Tuesday, October 17, 2017

AS BOAZUDAS DOS ANOS DE OURO DO CINEMA BRASILEIRO #38: VERA FISCHER

por Chico Marques

Antes de existir Vera Fischer, toda Miss Brasil tinha a obrigação de carregar essa praga de título nas costas pelo resto da vida. Poderia trabalhar como modelo fotográfica ou coisa que o valha, mas sempre mantendo a compostura, o glamour e seguindo a liturgia que acompanhava o cargo. A imensa maioria das ex-Misses se aposentavam casando com Industriais ou Fazendeiros e virando socialites. Era o que se esperava delas. Não era um mau negócio para a maioria delas. Mas não para Vera.

Uma das brincadeiras preferidas de Vera Fischer na infância era cortar tecidos para a costureira lhe fazer vestidos novos e diferentes. Nascida em 27 de novembro de 1951, ela morava em uma casa de três andares em cima da loja de utilidades da família, em Blumenau, Santa Catarina. Filha do alemão Emil Fischer e da brasileira Hildegard Berndt, a menina não sabia qual profissão seguir, mas sempre quis conquistar sua independência.
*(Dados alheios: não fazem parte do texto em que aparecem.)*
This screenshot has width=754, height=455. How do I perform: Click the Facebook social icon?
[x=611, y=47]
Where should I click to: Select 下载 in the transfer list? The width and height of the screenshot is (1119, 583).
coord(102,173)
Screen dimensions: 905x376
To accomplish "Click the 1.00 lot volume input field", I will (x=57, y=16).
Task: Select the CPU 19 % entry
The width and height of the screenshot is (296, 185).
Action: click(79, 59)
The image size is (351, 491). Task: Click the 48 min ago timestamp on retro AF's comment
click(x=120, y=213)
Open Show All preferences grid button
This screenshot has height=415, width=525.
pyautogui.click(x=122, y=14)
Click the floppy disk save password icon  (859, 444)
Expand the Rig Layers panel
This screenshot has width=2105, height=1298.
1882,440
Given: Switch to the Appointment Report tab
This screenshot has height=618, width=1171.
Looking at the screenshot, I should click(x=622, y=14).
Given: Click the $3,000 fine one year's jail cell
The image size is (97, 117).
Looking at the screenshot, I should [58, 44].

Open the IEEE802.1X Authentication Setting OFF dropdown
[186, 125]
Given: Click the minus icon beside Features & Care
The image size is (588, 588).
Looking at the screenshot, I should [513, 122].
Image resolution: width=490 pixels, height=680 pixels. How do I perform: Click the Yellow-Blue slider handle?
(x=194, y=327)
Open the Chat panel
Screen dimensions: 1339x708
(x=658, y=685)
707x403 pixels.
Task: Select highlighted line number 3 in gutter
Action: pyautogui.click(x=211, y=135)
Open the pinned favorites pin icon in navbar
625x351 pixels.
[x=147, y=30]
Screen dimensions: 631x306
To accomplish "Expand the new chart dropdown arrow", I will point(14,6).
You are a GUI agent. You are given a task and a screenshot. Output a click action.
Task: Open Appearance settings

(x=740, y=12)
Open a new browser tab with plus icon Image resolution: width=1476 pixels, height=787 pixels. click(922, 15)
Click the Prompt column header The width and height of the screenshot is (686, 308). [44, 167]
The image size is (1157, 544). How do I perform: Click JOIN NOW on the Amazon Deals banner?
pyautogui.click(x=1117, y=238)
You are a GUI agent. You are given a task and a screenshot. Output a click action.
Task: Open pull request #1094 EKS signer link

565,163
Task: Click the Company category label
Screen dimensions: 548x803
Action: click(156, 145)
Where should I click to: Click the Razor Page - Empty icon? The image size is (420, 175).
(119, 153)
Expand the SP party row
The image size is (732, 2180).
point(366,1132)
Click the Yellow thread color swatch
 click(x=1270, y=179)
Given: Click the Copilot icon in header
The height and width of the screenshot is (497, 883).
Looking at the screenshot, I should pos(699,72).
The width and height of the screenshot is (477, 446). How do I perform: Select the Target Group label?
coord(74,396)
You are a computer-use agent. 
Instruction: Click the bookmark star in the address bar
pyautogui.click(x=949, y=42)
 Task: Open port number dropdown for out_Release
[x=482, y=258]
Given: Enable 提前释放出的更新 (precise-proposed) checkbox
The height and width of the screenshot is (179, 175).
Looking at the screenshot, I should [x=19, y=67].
Ao ser convidada para participar do Miss Brasil, não hesitou. “Vou fazer minha vida sozinha e tenho que vencer, porque senão vou voltar fracassada e de cabeça baixa pra casa dos meus pais, o que é um vexame”, lembra a vencedora do concurso de 1969.

Desde adolescente, Vera cultivou um gênio forte, um espírito libertário e uma sensualidade explosiva. Pensando sempre em sua autonomia pessoal, tratou de cumprir seu ano como Miss dentro das regras rígidas estipuladas em seu contrato, e fez tudo o que os organizadores esperavam dela. Mas quando acabou, acabou. E Vera não hesitou em chutar tudo para o alto, negando-se a virar a Rainha do Gado em Goiás, Duquesa da Soja em Mato Grosso ou coisa que o valha. Preferiu ser uma nova modalidade de vedete, comparecendo semanalmente ao Júri do Programa Flávio Cavalcanti com vestidos decotadíssimos, extremamente provocantes, e transformando-se numa espécie de Deusa do Sexo como o Brasil jamais teve antes. Isso, claro, incomodou muita gente. O Programa Cavalcanti chegou a ter um censor de plantão para aprovar ou não os decotes de Vera, em nome da moral e dos bons costumes da família brasileira na época.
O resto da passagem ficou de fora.